The Kv Cache Optimization Deep

What the cache holds

During autoregressive generation each new token attends to all previous tokens. To avoid recomputing, the model stores each past token key and value in the kv cache. The cache grows with every generated token and can dominate memory.

Why it is the bottleneck

Each decoding step produces one token but must read the entire cache. So generation is limited by memory bandwidth, not raw compute. Shrinking the cache or reading it more efficiently directly speeds serving.

Ways to shrink it

Fewer key value heads through grouped or multi query attention.
Lower precision by storing keys and values in compressed or quantized form.
Eviction that drops tokens unlikely to matter, while keeping sinks.

Paged management

Serving systems treat the cache like virtual memory, splitting it into fixed pages so many requests share memory without fragmentation.

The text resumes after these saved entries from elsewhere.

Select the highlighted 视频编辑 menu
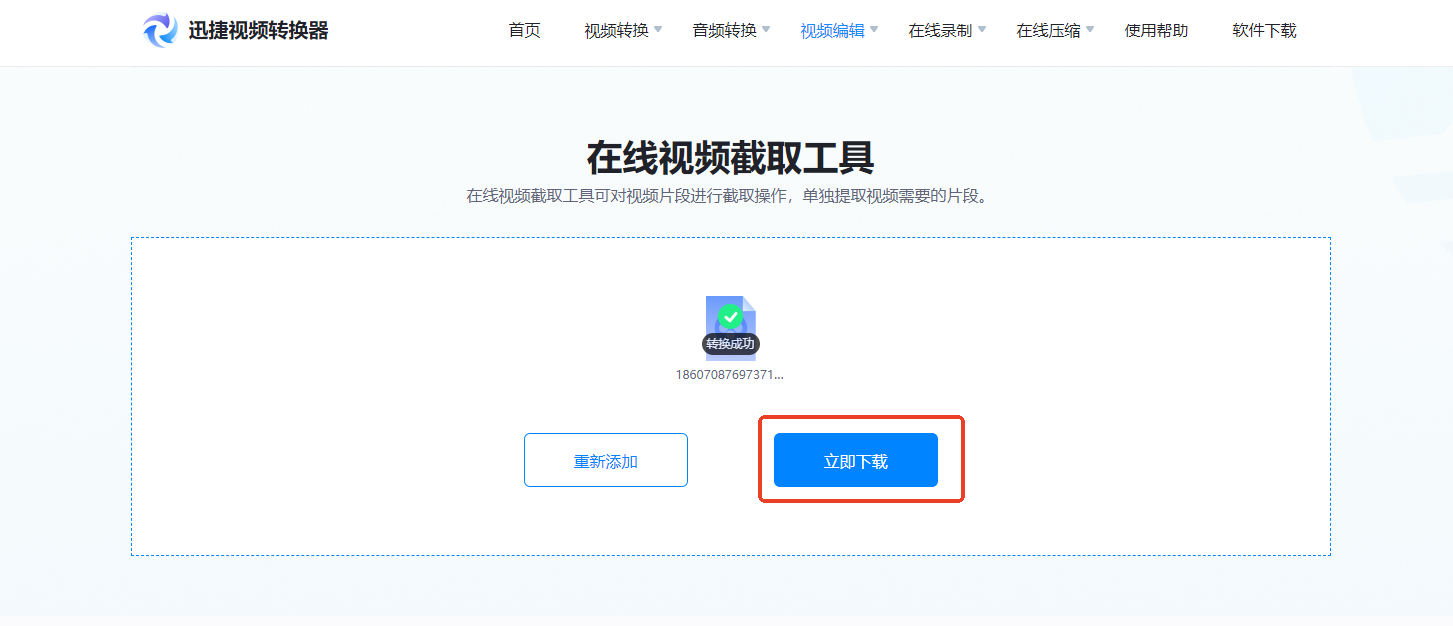This screenshot has height=626, width=1453. [832, 31]
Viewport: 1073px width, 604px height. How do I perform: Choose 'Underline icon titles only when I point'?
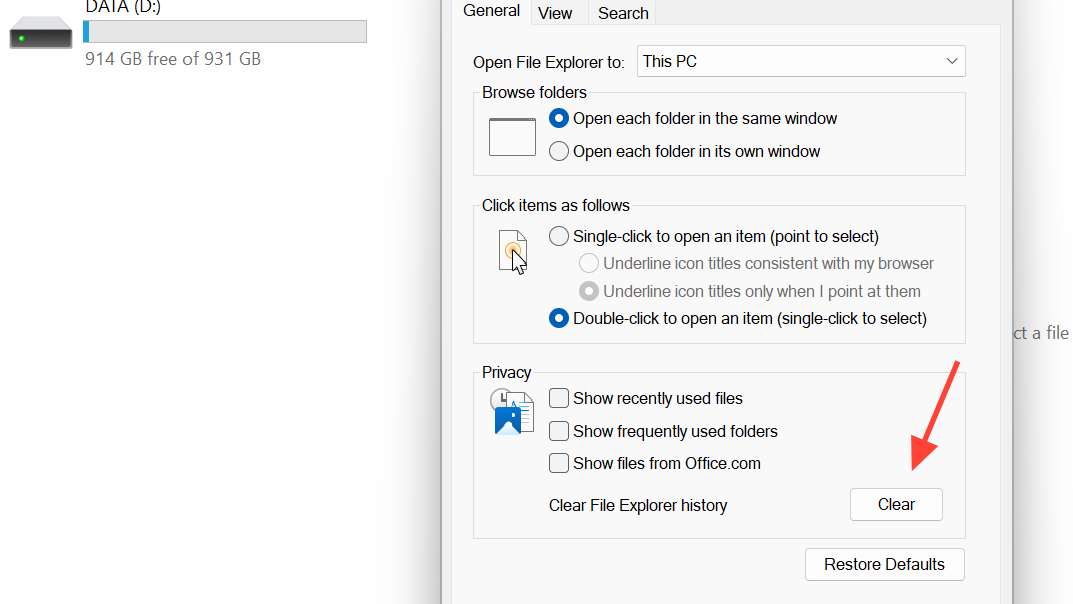click(589, 292)
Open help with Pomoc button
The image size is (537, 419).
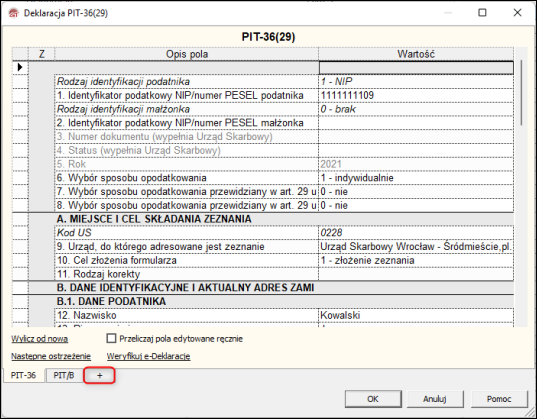pyautogui.click(x=499, y=399)
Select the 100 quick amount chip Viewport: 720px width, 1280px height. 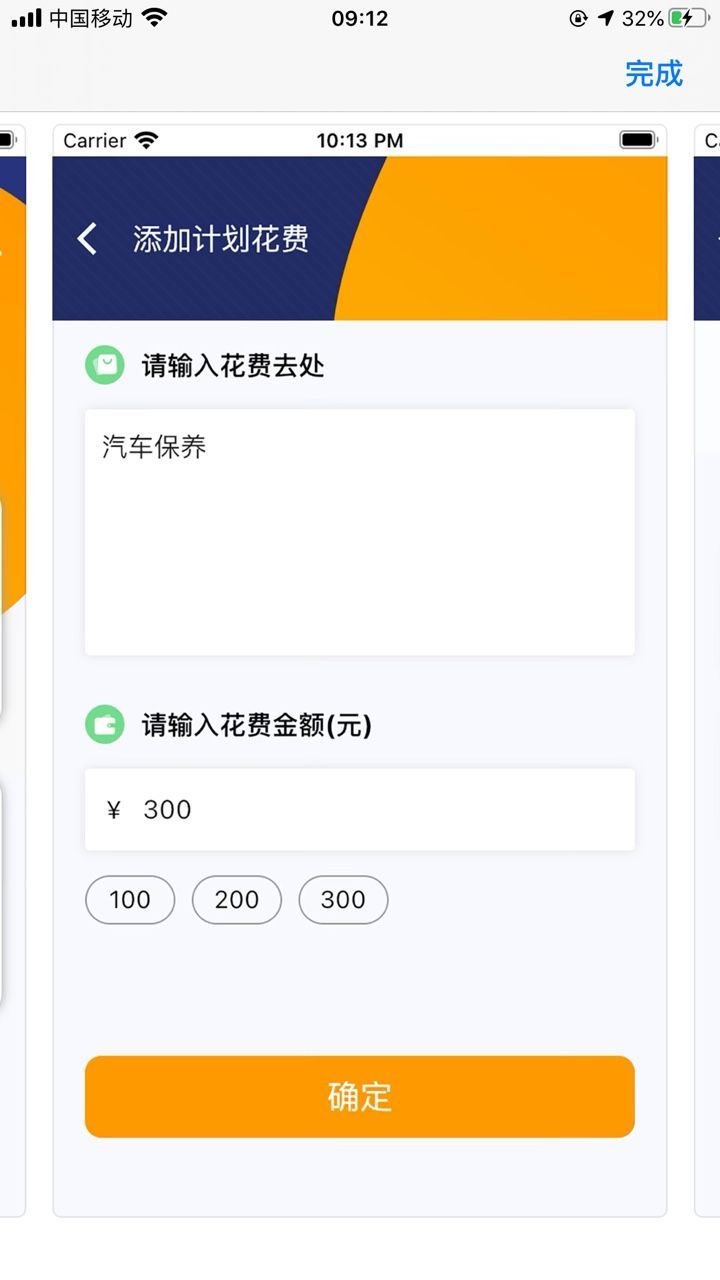coord(130,900)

This lets a server pack more concurrent users and reuse shared prefixes across requests.

The tradeoffs

Aggressive shrinking risks dropping a token that later proves important, so designs balance memory savings against quality, often keeping recent tokens and sinks at full fidelity.

Key idea

The kv cache stores past keys and values so generation is bandwidth bound, and optimizing it through fewer heads, lower precision, eviction, and paged sharing shrinks memory and speeds serving while balancing the risk of dropping a needed token.